Digital payments revolutionalized the spending habits of consumers. The instant payment and real-time payment scenario have made the transactional process easy. Chime is one such firm transcending the digital payments industry. In this article, let us understand how Chime makes money.

Until two decades back, daily transactions beyond traditional methods like cheques or cash was never an option. With technological advancements, banking evolved. Subsequently, financial management, personal finance, and payments gateway channels adapted to the developments. The digital transformation in the banking space and consumer spending behavior led to a shift in the payment ecosystem.

What is Chime

In the times when payments were transforming to digitalization, the advent of Neo banks scaled the process to easier terms. Neo banks are online-only banks that facilitate every banking process online. They offer innovative solutions for expense management, personal finance, investments, etc.

 According to a report published by PwC, the neo-bank market can grow at a compounded annual growth rate of around 46.5% between 2019 and 2026, generating $394.6 billion by 2026.

Unlike traditional banks, Chime runs entirely online. For Neo banks, there are no physical branches- it is completely a digitally-run bank. Instead of performing the operations in physical branches, they use a mobile application.

Founded in 2013, Chime is a Neo bank that offers checking and savings accounts to users. They also offer a physical debit card in partnership with Visa. Unlike other banks, Chime doesn’t charge account fees.

Instead, they charge transaction fees whenever customers use their Visa debit cards. Neo banks like Chime are actively in competition with regular banks in digital payments and consumer banking space.

Chime is not technically a registered or regulated bank but offers banking services with minimum or no customer fees. Initially, Chime worked as a service provider for customers using some other bank account. They used to offer free-of-charge debit cards and real-time updates about spendings and account balance.
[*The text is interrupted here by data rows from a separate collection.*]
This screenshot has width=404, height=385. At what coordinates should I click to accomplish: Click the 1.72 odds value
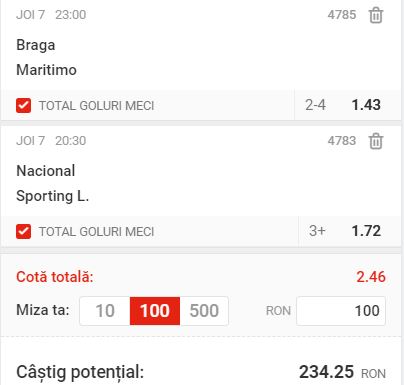(x=366, y=231)
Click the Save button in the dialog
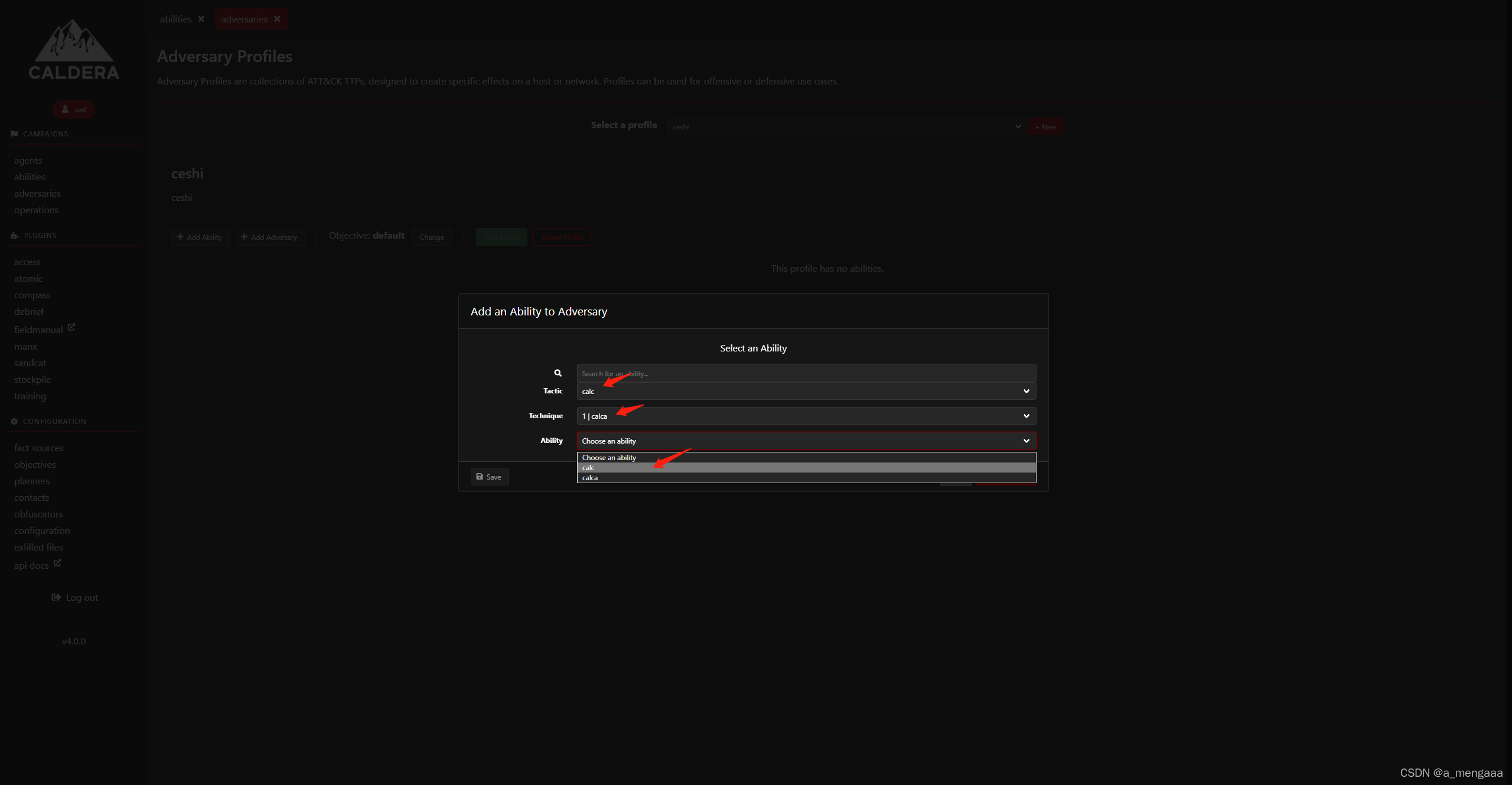1512x785 pixels. coord(489,476)
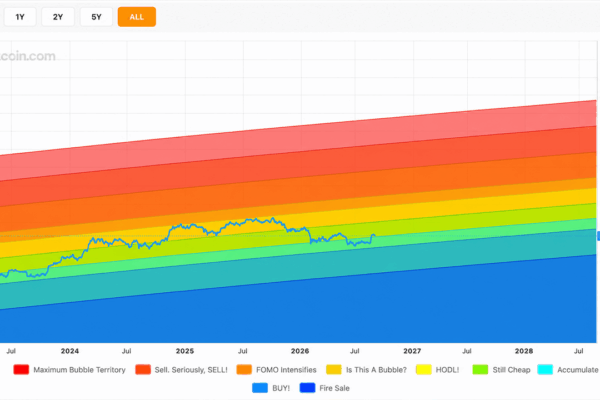Click the green Still Cheap legend swatch
Image resolution: width=600 pixels, height=400 pixels.
coord(480,369)
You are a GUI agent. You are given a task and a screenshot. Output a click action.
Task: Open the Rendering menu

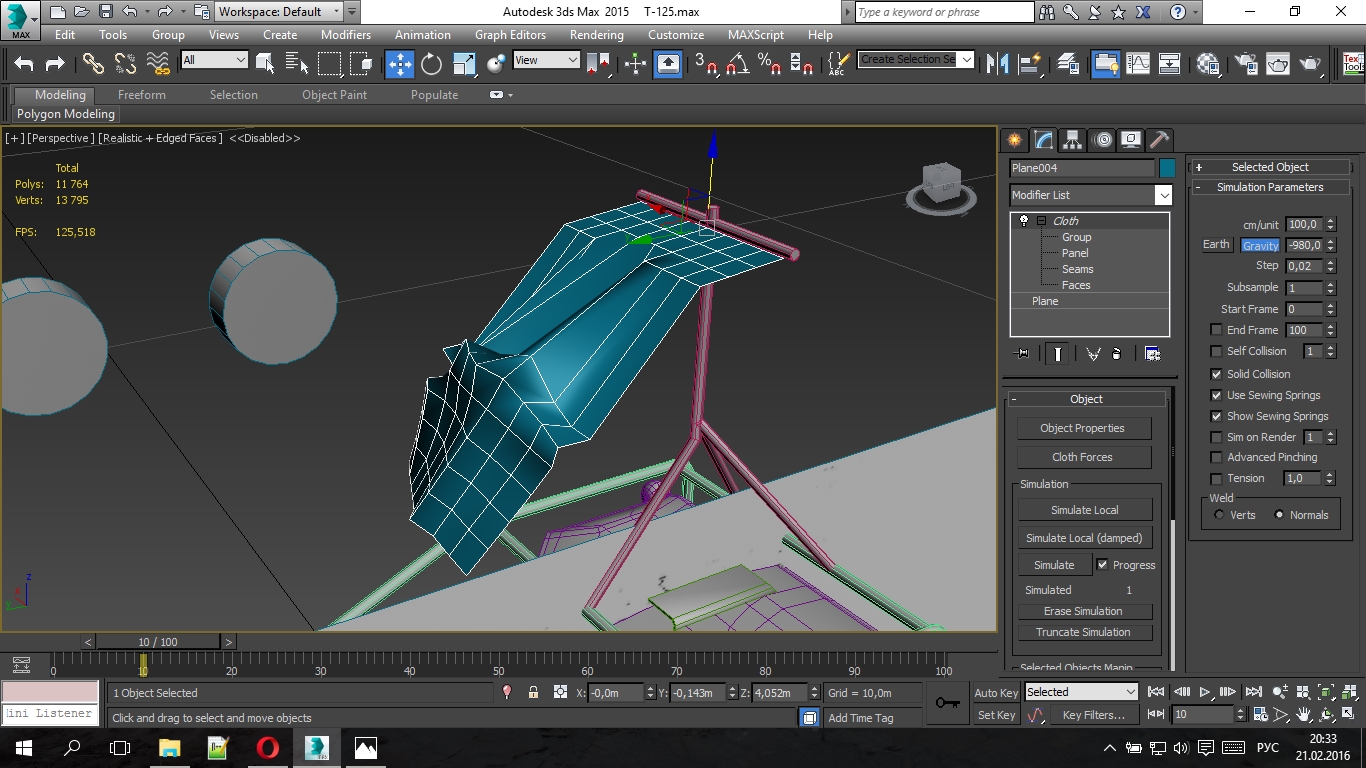tap(596, 34)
Although they do not offer business accounts, they’ve made a successful start in expanding consumer products. From offering personal banking services to acquiring new users, Chime has been growing its user base rapidly.

How does Chime make money

Chime makes money by charging a nominal fee per transaction. Their growth is driven by their low-cost or no transactional fees charged for banking services. Apart from this, Chime also gives a detailed overview of an individual’s spending history. Through the Chime app, one can automatically set money into a savings account hassle-free.

Transaction fees

Chime makes money majorly through charging transaction fees i.e., interchange fees. The interchange fee is the nominal amount merchants pay to the banks or financial institutions while using a debit card. Right from ATM charges to non-sufficient fund charges, traditional banks charge a nominal amount for almost every transaction. Being a Neo bank, Chime doesn’t charge any additional fee apart from interchange fees.

Savings account

Chime offers free savings account with no hidden charges. In case customers want to save their money, they can open a savings account with an automatic savings feature. The funds are invested in the profitable assets and share a part of profits with Chime customers. They offer a 1 percent Annual Percentage Yield based on the savings of customers.
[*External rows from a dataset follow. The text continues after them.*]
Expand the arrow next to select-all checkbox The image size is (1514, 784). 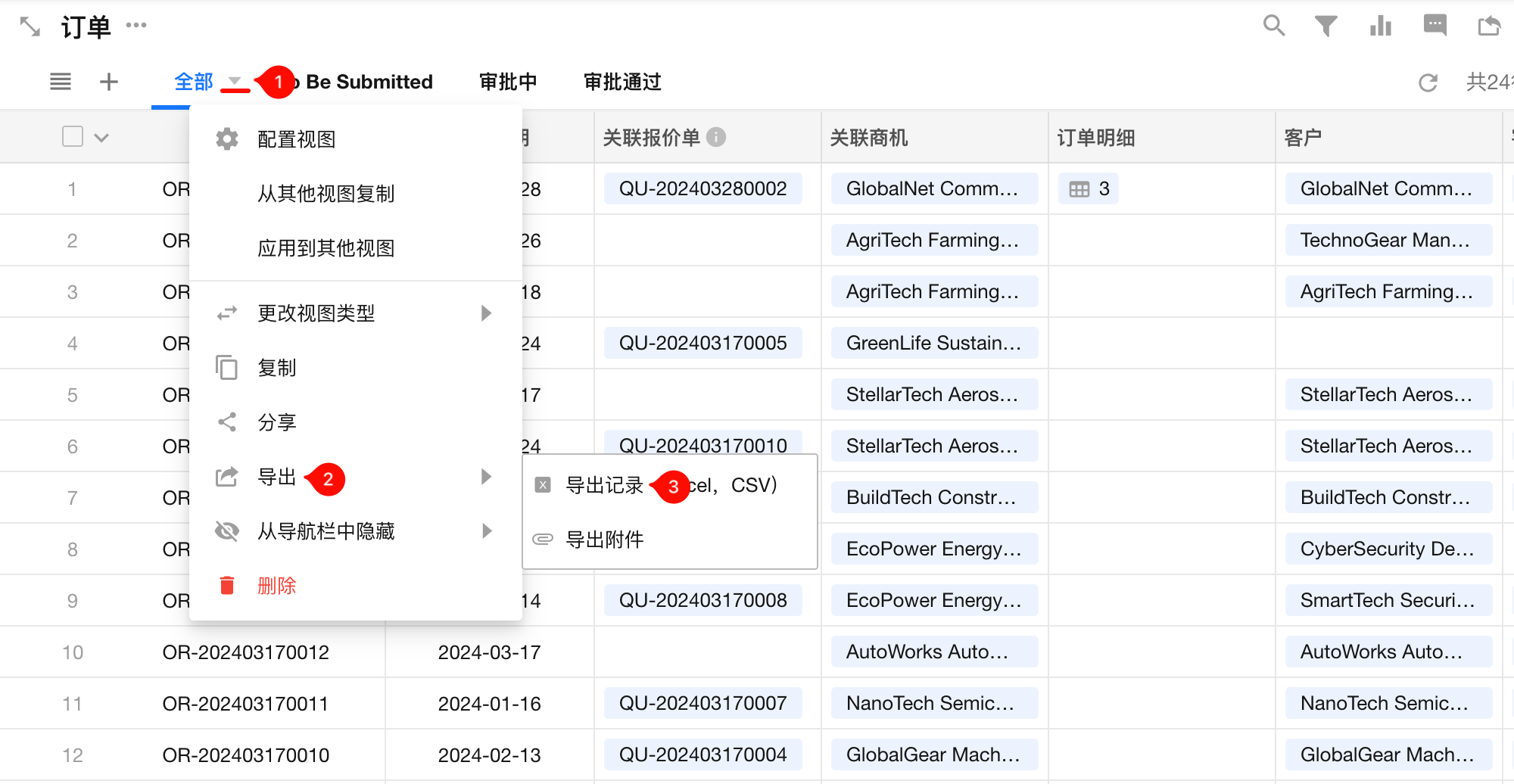(101, 138)
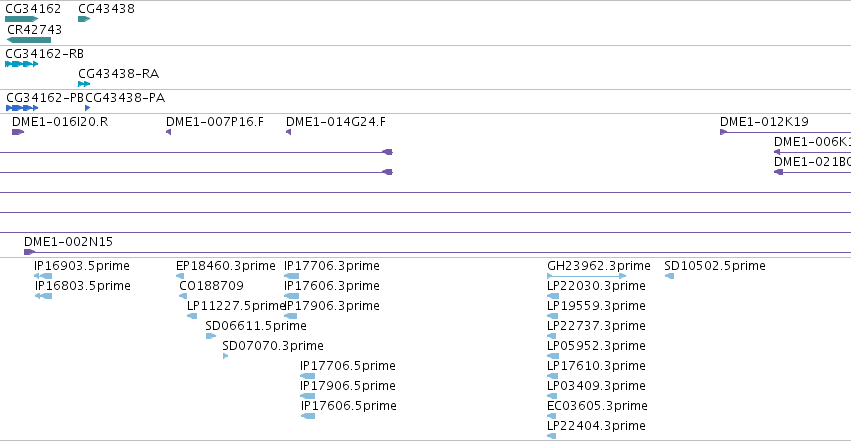Open the LP22404.3prime feature label
Screen dimensions: 851x441
click(x=596, y=426)
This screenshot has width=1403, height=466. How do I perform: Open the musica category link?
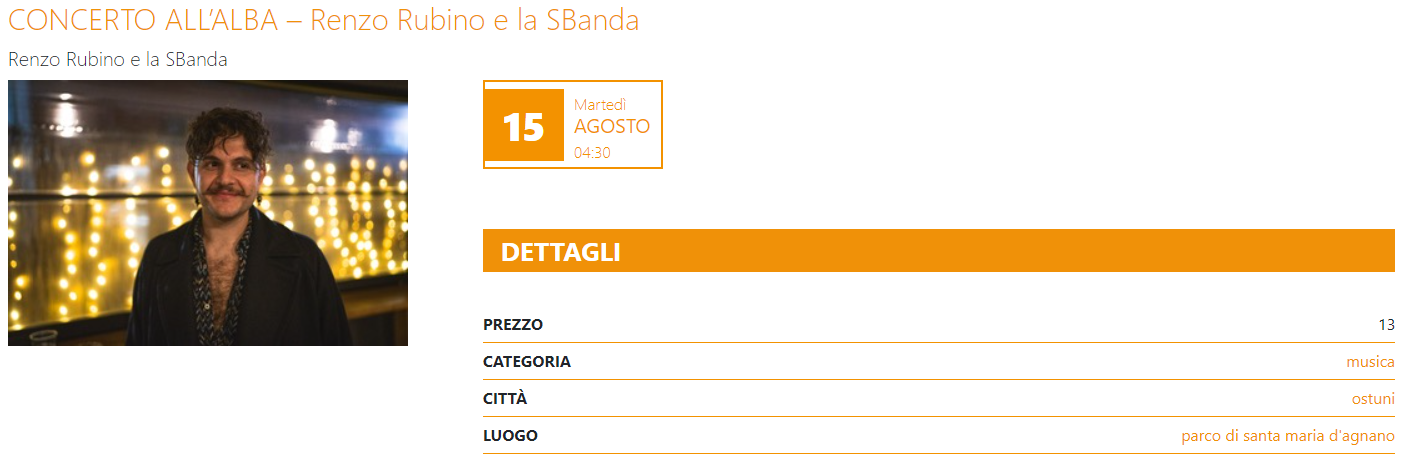pos(1370,362)
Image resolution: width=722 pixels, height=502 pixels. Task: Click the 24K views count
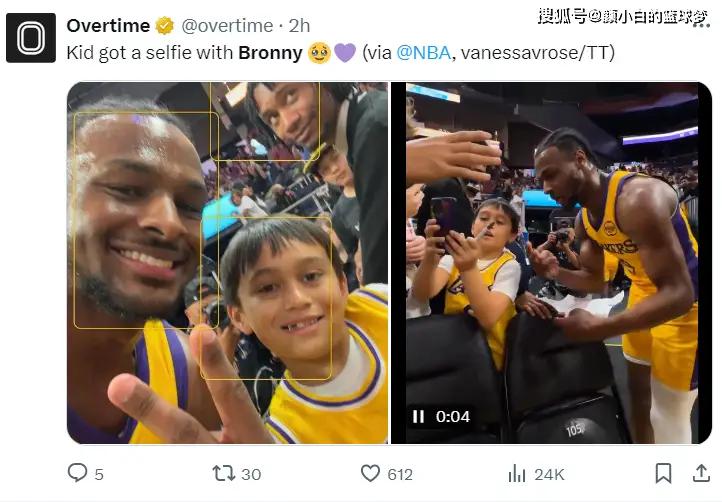pos(549,474)
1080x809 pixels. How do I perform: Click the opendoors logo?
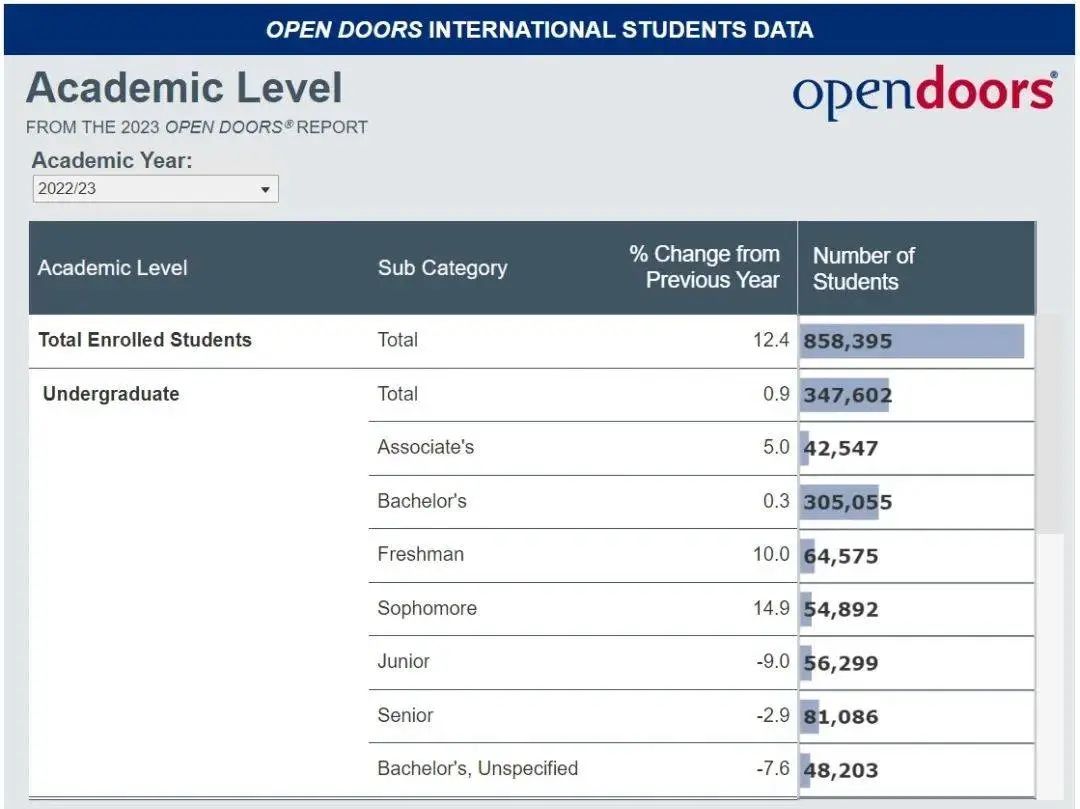(925, 92)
Although Neo banks are budding fin-tech spaces, there are many start-ups making their mark. The prime competitors of Chime offer services like peer-to-peer payments, budgeting tools, and expense management. While the rivals focus on monetizing through subscriptions, Chime picked the route of transactional fees.
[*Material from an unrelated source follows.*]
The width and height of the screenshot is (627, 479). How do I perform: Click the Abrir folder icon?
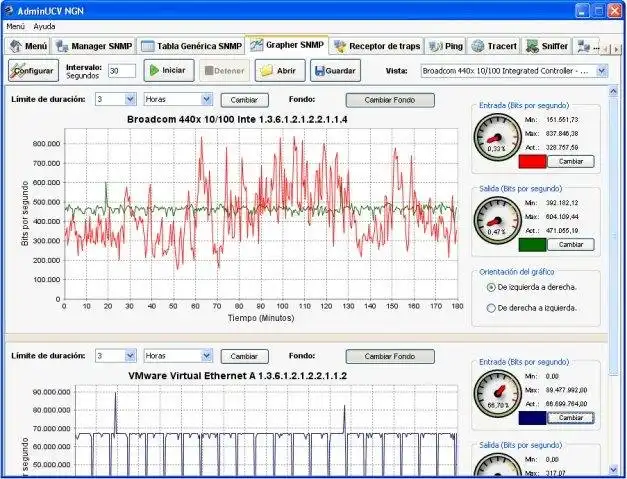point(266,71)
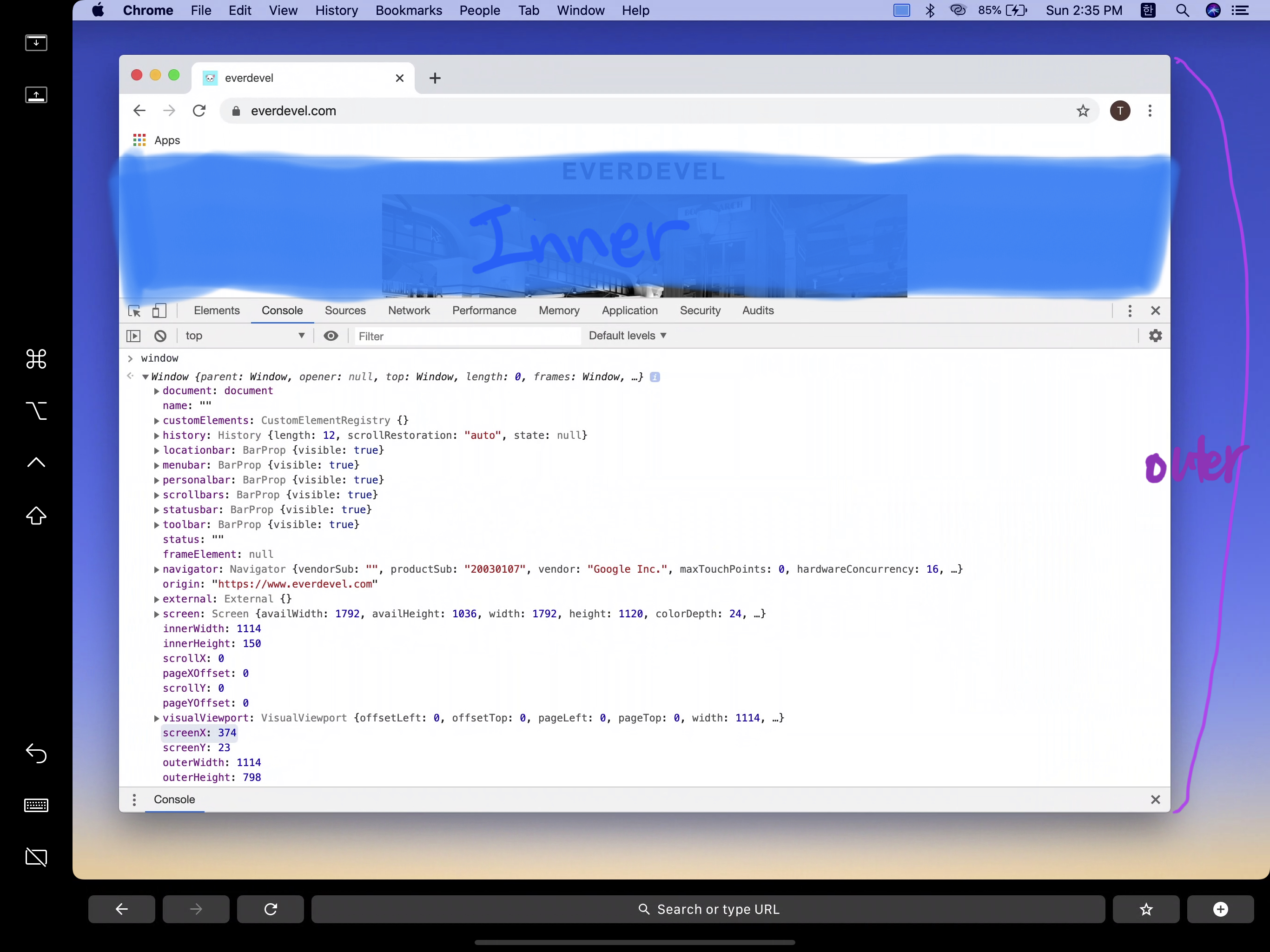Click the Console tab in DevTools
This screenshot has width=1270, height=952.
282,310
Monzo caters to the needs of banking solutions like savings and borrowing options and purchasing energy plants. They make money via premium subscriptions and multiple income streams. Read how Monzo makes money


N26 is a premium Fin-tech offering advanced banking tools to both customers and businesses alike. They offer premium monthly packages with advanced features.


Revolut is an advanced Fin-tech catering solutions like digital peer-to-peer payments, trading options, monthly subscription plans, and budgeting tools. It has a presence in over 30 countries, making it the largest player in the Neobanking space.

Starling Bank

Starling is a budding Neo bank offering current and business banking accounts to consumers. Just like a traditional one can apply for loans, carry national and international transactions.


Chime is just like a traditional bank with better and advanced features.

Their success can be attributed to their low-cost or no transaction charges, customized solutions, personal money management, and fully-digital access. All the transactions are facilitated with their partnered Visa cards. For budget-conscious customers, they offer a savings account that gives returns.

As opposed to the other major Fin-techs, Chime makes money only through the transactional fee. So whenever a transaction takes place, the seller of the product will be charged but not the customer. This strategy helped Chime grow rapidly. Also, all the deposits are FDIC insured.

Neo banks like Chime offers solutions that traditional banks lack. As per Crunch base data, Chime raised over $800 million in funding and is expected to grow more in the coming years.